» Given task
Pick out each line of the entries below that contains the word "icon", and copy those lines.

━━━━━ Recorded information ━━━━━

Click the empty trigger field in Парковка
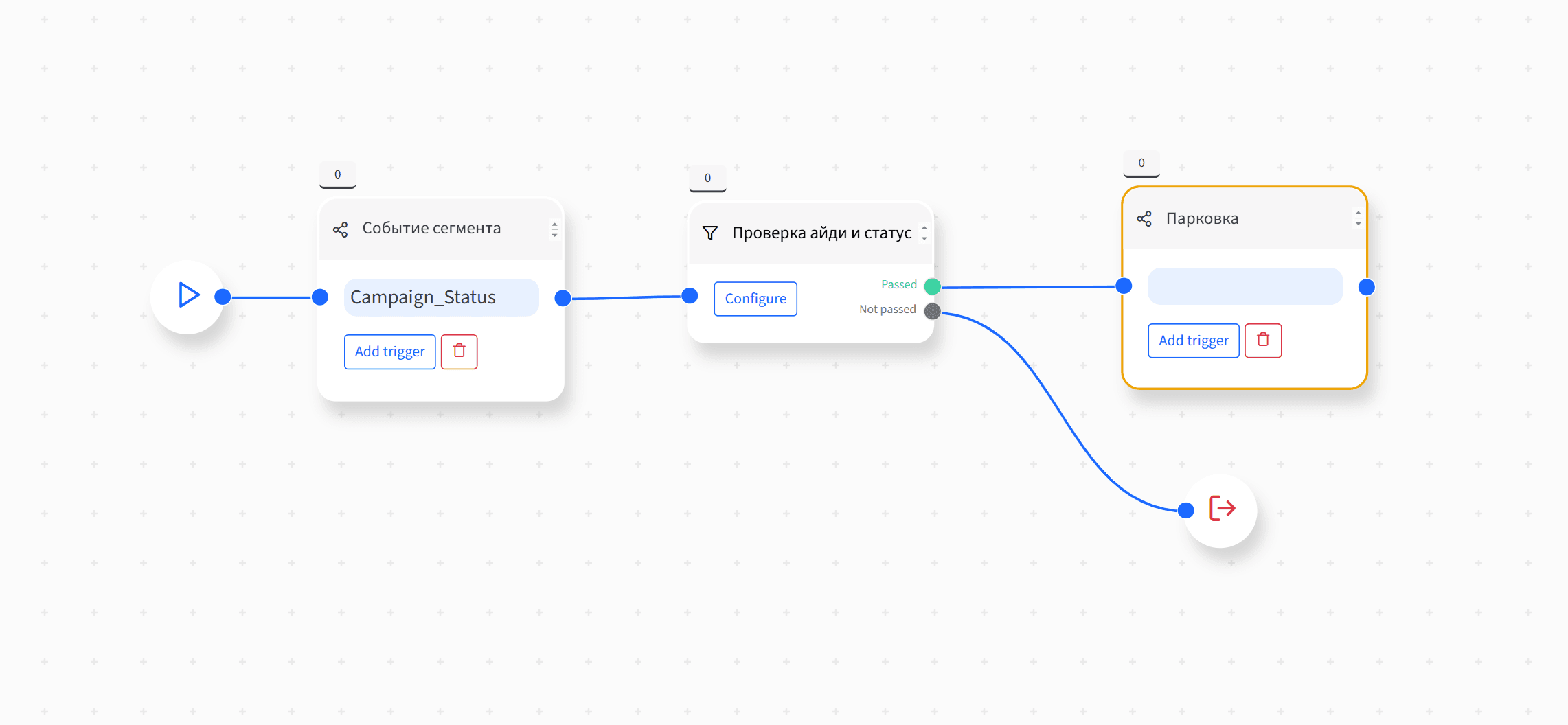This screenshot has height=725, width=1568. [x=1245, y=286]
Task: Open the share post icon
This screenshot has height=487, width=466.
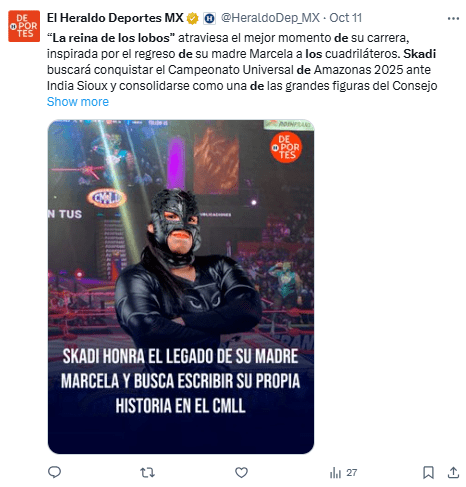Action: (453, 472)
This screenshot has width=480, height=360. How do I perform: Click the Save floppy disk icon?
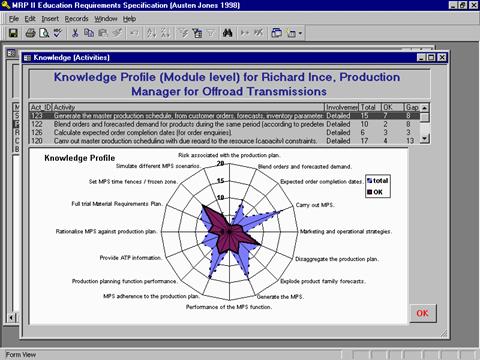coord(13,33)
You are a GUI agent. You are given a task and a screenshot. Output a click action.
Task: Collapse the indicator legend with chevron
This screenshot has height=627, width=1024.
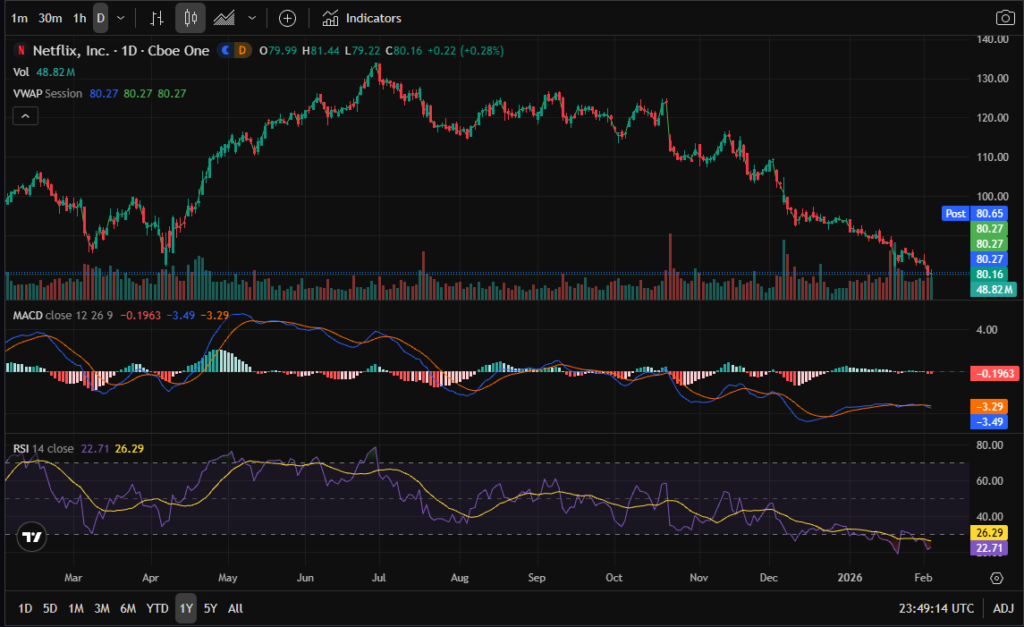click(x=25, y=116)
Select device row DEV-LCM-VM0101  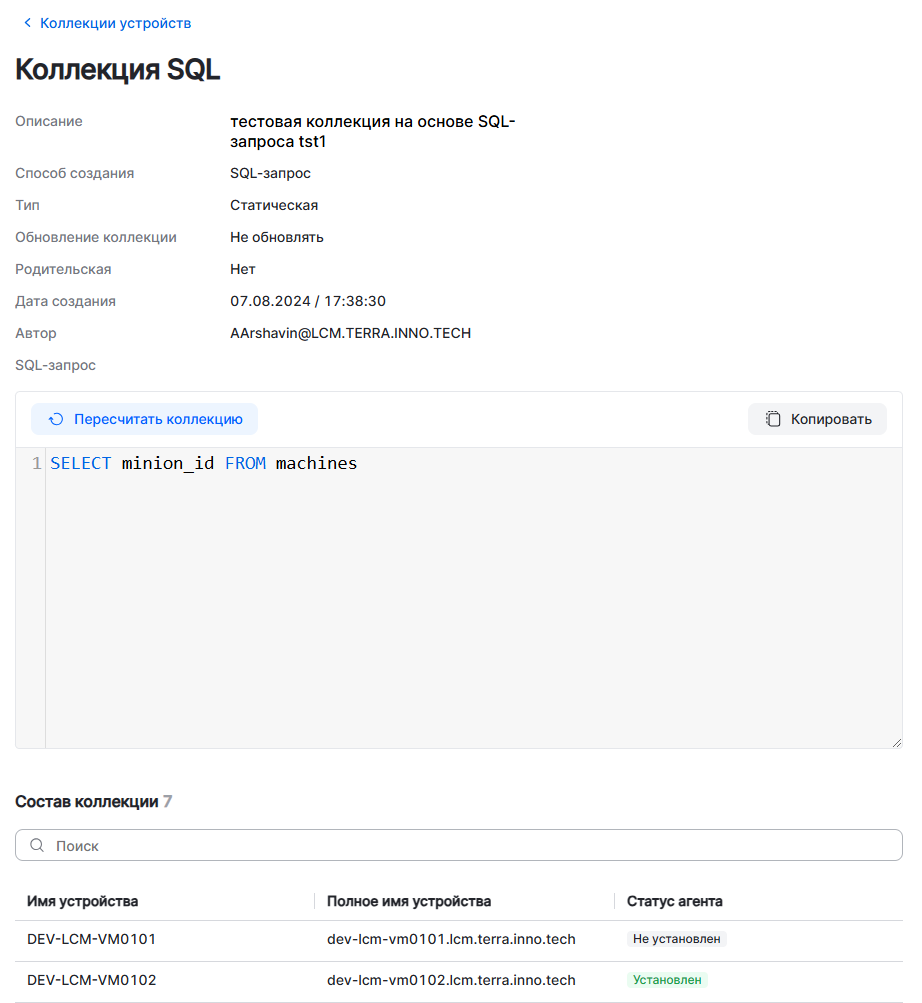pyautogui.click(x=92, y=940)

━━━━━

» Reply to the exercise
Task: Open the share post icon
This screenshot has width=480, height=360. How do I perform: Click the Save floppy disk icon?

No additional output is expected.